Methylene blue removal using a nanomagnetic support: a response surface approach

Abstract

Textile wastewater is commonly released into water bodies without appropriated treatment, resulting in environmental damages. Processes involving separation and adsorption using nanomagnetic supports have been considered a promising alternative to address this concern. However, challenges concerning the low stability of nanoparticles and the reproducibility of experiments make their large-scale application difficult. In this study, we evaluated the efficiency of methylene blue (MB) removal by Fe₃O₄ nanoparticles coated with sodium dodecyl sulfate (MNP-SDS). The nanomaterial was characterized by transmission electron microscopy (TEM), X-ray diffraction (XRD), Raman spectroscopy, and Fourier-transform infrared spectroscopy (FTIR).

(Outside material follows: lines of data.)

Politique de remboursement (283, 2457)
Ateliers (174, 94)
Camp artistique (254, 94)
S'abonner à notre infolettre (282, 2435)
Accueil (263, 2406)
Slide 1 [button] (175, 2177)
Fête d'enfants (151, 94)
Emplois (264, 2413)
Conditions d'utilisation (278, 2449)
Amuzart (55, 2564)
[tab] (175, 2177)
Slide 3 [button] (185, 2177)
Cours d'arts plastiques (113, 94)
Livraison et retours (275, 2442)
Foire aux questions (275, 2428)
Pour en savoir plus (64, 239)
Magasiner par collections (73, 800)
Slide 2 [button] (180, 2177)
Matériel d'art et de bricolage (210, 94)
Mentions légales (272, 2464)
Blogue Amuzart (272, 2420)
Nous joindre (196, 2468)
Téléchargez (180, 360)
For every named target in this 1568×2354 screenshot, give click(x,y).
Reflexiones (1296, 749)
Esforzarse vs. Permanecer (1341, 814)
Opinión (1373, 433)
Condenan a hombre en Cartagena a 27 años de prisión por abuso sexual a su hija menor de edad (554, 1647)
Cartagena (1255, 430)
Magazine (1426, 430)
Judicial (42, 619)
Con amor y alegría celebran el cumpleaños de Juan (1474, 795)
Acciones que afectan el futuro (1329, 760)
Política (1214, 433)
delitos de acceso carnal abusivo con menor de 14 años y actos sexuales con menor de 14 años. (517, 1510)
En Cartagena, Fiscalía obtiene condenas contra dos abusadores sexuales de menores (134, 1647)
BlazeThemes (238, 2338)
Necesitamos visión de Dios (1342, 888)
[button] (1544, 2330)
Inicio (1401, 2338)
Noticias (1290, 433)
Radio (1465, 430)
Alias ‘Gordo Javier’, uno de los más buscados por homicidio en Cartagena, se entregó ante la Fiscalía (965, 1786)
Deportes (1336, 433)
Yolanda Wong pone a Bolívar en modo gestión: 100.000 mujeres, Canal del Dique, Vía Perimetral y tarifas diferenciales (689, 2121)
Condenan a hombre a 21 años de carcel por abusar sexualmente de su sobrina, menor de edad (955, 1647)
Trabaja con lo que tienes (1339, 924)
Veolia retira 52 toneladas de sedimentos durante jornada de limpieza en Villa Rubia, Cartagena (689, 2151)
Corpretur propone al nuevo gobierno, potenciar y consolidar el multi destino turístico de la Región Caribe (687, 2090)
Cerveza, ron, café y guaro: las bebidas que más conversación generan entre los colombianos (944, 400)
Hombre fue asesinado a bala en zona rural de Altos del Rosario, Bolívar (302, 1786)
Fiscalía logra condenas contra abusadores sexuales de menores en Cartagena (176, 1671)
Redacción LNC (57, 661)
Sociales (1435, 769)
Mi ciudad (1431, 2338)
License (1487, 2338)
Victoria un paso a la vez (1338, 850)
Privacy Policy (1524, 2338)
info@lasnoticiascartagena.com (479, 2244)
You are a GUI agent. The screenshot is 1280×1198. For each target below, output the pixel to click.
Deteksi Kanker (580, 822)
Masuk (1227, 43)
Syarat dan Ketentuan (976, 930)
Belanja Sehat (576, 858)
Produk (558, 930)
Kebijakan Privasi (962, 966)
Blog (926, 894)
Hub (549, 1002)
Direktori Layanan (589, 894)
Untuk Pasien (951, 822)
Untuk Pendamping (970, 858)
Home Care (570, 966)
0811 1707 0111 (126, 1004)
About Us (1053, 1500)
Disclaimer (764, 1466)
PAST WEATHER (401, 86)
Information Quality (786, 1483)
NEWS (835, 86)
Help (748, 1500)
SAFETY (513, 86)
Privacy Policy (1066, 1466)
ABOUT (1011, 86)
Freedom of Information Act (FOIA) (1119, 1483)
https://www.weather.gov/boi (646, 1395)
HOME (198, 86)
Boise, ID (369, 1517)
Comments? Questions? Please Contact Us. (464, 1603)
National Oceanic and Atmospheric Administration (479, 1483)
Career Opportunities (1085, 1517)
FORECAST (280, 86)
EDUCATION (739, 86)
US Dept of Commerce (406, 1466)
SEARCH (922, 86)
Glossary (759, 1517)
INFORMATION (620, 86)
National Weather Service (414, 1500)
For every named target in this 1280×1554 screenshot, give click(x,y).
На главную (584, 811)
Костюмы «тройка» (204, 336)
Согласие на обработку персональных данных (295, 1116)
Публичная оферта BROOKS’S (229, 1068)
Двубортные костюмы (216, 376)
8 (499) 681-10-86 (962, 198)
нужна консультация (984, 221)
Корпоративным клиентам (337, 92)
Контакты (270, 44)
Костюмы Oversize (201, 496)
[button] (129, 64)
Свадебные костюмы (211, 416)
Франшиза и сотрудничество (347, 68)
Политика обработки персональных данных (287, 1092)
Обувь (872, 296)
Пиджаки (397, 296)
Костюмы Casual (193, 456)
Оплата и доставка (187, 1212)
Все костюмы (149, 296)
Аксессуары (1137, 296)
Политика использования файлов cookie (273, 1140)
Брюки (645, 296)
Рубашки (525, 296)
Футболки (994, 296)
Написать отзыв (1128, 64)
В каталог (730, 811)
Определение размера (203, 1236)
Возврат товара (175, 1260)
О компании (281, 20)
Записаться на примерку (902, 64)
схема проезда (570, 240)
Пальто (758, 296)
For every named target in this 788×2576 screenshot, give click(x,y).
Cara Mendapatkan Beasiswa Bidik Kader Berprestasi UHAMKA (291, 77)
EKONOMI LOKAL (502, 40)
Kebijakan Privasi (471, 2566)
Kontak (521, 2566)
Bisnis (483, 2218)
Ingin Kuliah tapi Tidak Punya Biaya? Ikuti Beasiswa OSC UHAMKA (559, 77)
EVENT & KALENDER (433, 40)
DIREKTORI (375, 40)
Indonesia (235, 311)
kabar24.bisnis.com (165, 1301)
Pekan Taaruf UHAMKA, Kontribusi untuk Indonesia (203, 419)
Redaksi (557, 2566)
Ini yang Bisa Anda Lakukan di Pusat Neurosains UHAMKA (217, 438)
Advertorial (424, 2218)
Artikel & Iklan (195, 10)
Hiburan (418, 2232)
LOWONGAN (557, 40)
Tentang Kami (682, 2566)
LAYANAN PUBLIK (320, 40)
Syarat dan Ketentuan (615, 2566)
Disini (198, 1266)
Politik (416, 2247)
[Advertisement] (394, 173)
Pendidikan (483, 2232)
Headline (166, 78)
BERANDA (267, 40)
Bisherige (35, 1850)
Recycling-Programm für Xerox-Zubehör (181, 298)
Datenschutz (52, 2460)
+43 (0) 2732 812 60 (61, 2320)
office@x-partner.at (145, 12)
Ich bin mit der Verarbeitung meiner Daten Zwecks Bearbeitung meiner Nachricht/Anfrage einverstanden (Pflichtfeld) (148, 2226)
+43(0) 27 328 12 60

The adsorption process was optimized in two stages using factorial design. In the first stage the most influential variables (reaction time, temperature, agitation, pH, and dye concentration) were selected based on the existing literature and applied in a fractional factorial (2^(5–1)). In the second stage, the main variables identified were used in a complete factorial (3²). The highest removal percentage was obtained using 15 g L⁻¹ of MNP-SDS, which led to a q_exp of 1.5 mg g⁻¹. Isothermal analysis parameters and a negative Gibbs free energy indicate that the process was spontaneous, favorable, and that the data were best fitted to the Langmuir model.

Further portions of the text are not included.